I-81

Cars park on the shoulder of Interstate 81 in Abingdon after a gap in the bridge at Exit 13 opened and damaged tires on several cars on July 18.

While state transportation officials are digging into possible fixes for Interstate 95, a new committee soon will meet to do the same for Interstate 81.

Both interstates are heavily congested — and highly dangerous for motorists.

Both are major thoroughfares for commerce, especially tractor-trailer traffic. In fact, I-81 is one of the most heavily traveled interstates in the nation when it comes to truck traffic.

The governor and the General Assembly this year reached agreement on a program to raise money for I-81 improvements.
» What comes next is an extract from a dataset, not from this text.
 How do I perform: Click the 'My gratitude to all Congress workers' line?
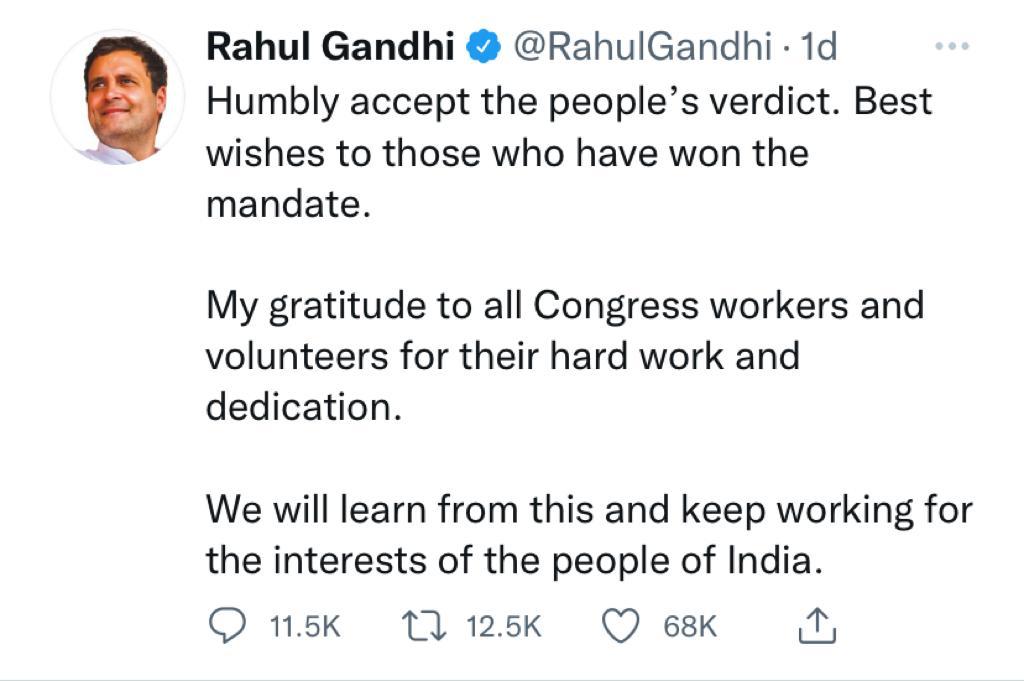point(565,306)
That agreement included plans to charge higher fees for tractor-trailer registrations and higher fuel taxes along the I-81 corridor.

The entire package should generate about $280 million annually — but I-81 will get only about $150 million of that money. The rest will be shared with other regions — including I-95 — to help meet their transportation needs.

The broader distribution of money doubtless was necessary to get a majority of lawmakers to approve the package.

Transportation officials already have finished their first phase of study for I-95, and have identified more projects than they will have money to solve.

A special Interstate 81 Committee established by the recent legislation will hold its first meeting on Tuesday to start looking at I-81 projects — but needs already identified by the Virginia Department of Transportation also exceed the money expected to be available.

That’s discouraging, of course, but at least there is progress on both fronts. Transportation officials might not be able to do everything needed — but they can do something.